Ontario Hydro Rate Reductions Causing Controversy
It's no secret that Ontario's astronomically high hydro rates are an incredible hardship for many residents whose budgets are already tight due to high housing costs and near-stagnant wages.
For that reason, the government is moving towards addressing the significant issue—but some say the solution will only create higher costs down the line.
According to a recent Canadian Press article, the government's plan to reduce electricty rates by 24 per cent this summer will end up costing ratepayers up to $1.4 billion in extra interest payments.
While those extra payments won't be paid immediately, but they will have to be paid at some point—something that future ratepayers probably won't enjoy.
On the subject of cutting rates as soon as possible, Wynne released a lengthy and apologetic statement that you can read in its entirety here.
While the statement is worth a read, here are some crucial passages.
“We’re here today to talk about the high cost of electricity in Ontario: how it got to this point, how it must be fixed and how exactly we’re going to put that fix in place. For too long, governments — my own included — have made mistakes in the way we’ve structured Ontario’s electricity system. That has resulted in rates that are unfairly high. It’s time to fix those mistakes, in ways that work for today, and for the future.
Last September, I committed to reduce electricity bills by 8% across the board, equivalent to the provincial portion of HST. But it hasn’t been enough. It’s made too small a dent. For that reason, we are taking further action. We are tripling the size of the cut we’re making to people’s hydro bills from 8% to an average of 25%. Electricity rates in Ontario will come down significantly, they’re going to stay down and everyone will benefit.
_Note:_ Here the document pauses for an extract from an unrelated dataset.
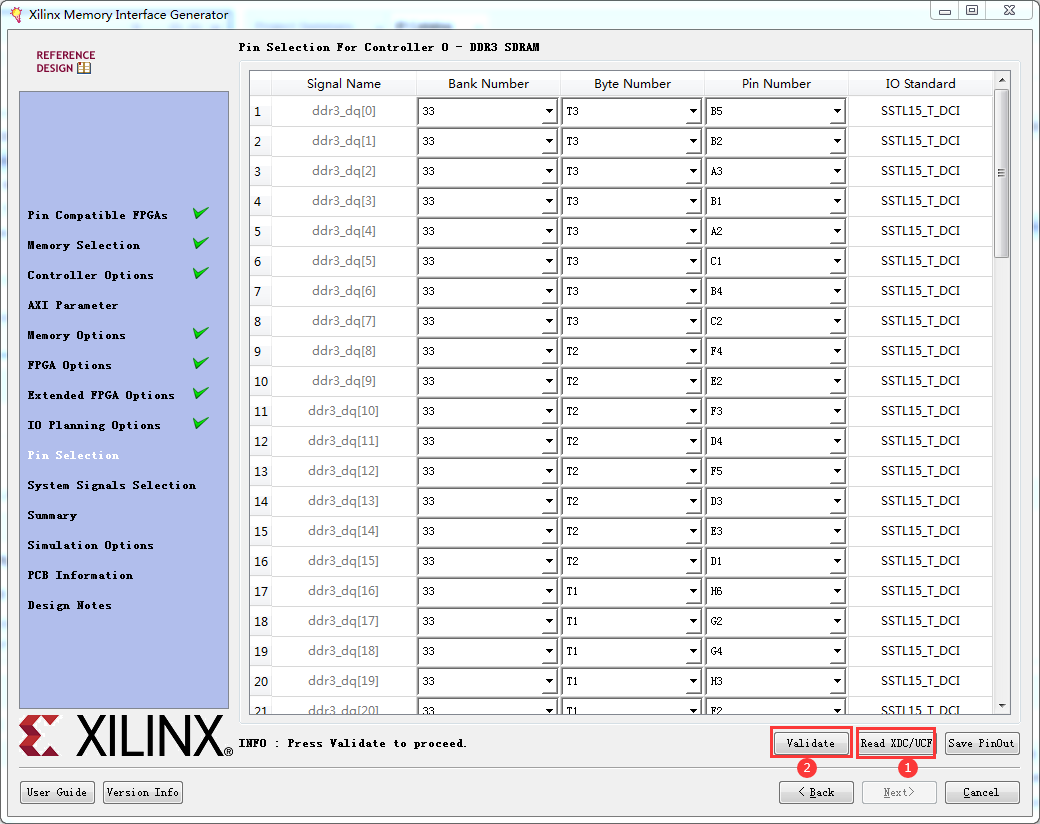Image resolution: width=1040 pixels, height=824 pixels.
Task: Open the User Guide
Action: click(x=57, y=792)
Let me emphasize that last point — the cut will go to all households that pay for electricity. There will be no asterisks, no loopholes and no exceptions. Our plan will lower electricity bills by 25% on average for all residential consumers in the province. And for those living in rural communities or with low incomes, the break will be even greater.
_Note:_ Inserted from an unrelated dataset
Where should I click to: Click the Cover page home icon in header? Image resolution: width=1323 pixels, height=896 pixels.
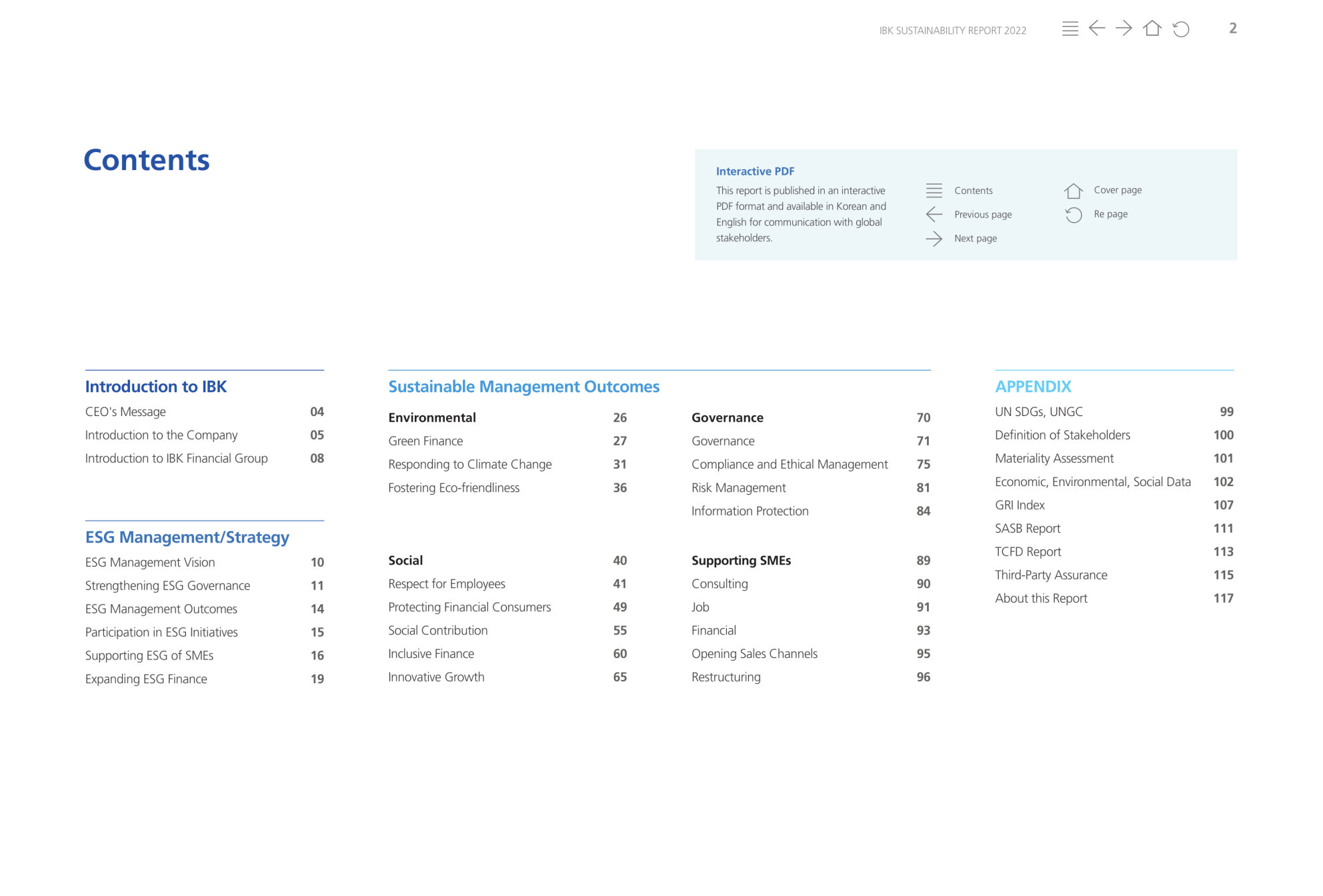click(x=1152, y=28)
In addition, this rate relief is designed to last. After we bring bills down by 25% we will hold them there with rates rising only with inflation — or roughly 2% — for at least four years. This is the largest cut to electricity rates in the history of Ontario. In dollars and cents, the exact benefit will vary by household. But if, for example, your monthly bill adds up to $135, this cut will drop it down to around $101.”
While that's all promising, critics say the issue at hand are the increased payments future generations will incur. While the province fully acknowledges that the piper will be paid at some point, they insist the new system will be fairer over all.
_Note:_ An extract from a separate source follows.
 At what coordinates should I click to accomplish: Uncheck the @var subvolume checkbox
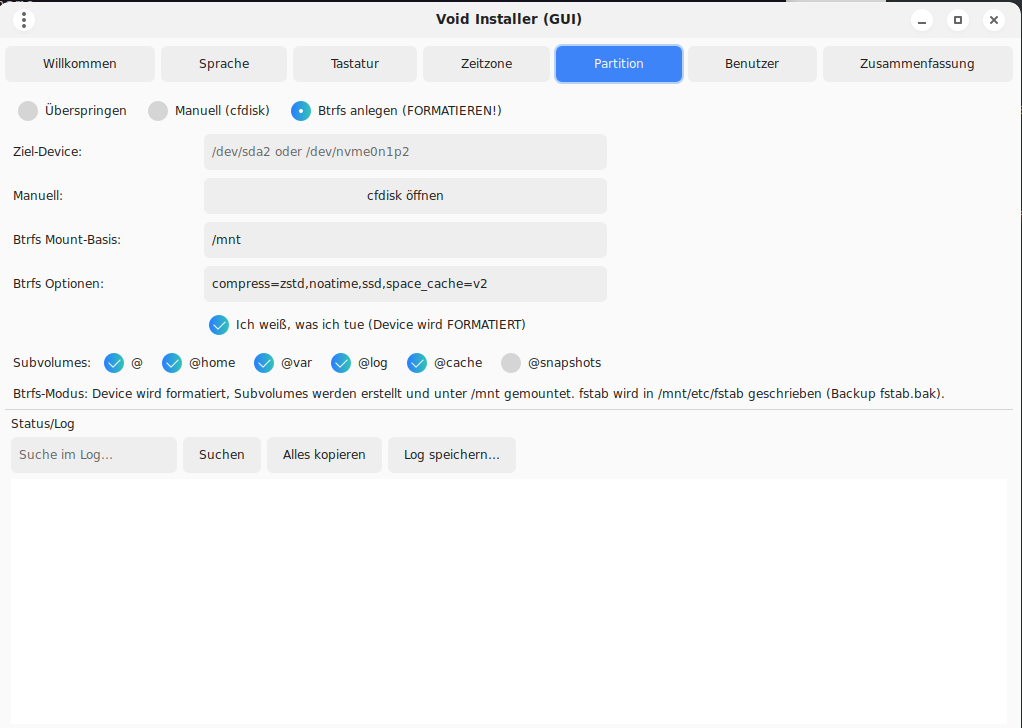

“…But the way we financed those investments was a mistake. We asked one generation — today’s generation — to unfairly shoulder the burden of nearly all of those costs. We had to play catch-up and we asked today’s ratepayers to cover nearly the whole tab. Think of it in terms of a mortgage. We needed to rebuild the system and so we went to the bank for that money. But the terms that were set weren’t fair — particularly the amortization. Instead of paying off the mortgage over 30 years, we agreed to a term of 20. That means that we pay things down faster. But the monthly mortgage payments — or, in this case, your hydro bills — are higher. And it doesn’t really make sense since that house — or in this case the electricity system — is an asset that will continue to benefit people far past that contract term.
In effect, this generation has been subsidizing not just those who came before, but those who will come next. That’s not right — and it has been notably unfair on today’s hydro users. So we’re fixing that. We’re refinancing the mortgage and setting a new term that stretches over a longer period. Over time, it will cost a bit more. And it will take longer to pay off. But it is fairer — because it doesn’t ask this generation of hydro customers alone to pay the freight for everyone before and after. The burden will now be shared more evenly and more appropriately. That’s the first and most important fix we’re putting in place."
While the solution certainly has its drawbacks, it's easy to see why the government—especially with an election looming—would want to tackle astronomical hydro prices now. For years, hydro bills have been top of mind for tapped out consumers who are paying double what they were just 10 years ago.
As for why rates have risen astronomically, the Wynne Liberals said that every government—theirs included—contributed to the crisis by letting the system fall into disrepair before eventually passing all the costs of maintenance, repair and constructing new systems down to residents all at once.
“In effect, this generation has been subsidizing not just those who came before, but those who will come next. That’s not right — and it has been notably unfair on today’s hydro users. So we’re fixing that. We’re refinancing the mortgage and setting a new term that stretches over a longer period. Over time, it will cost a bit more. And it will take longer to pay off. But it is fairer — because it doesn’t ask this generation of hydro customers alone to pay the freight for everyone before and after. The burden will now be shared more evenly and more appropriately. That’s the first and most important fix we’re putting in place."
So, what do you think, Brampton? Is this a reasonable proposal or a bandaid solution?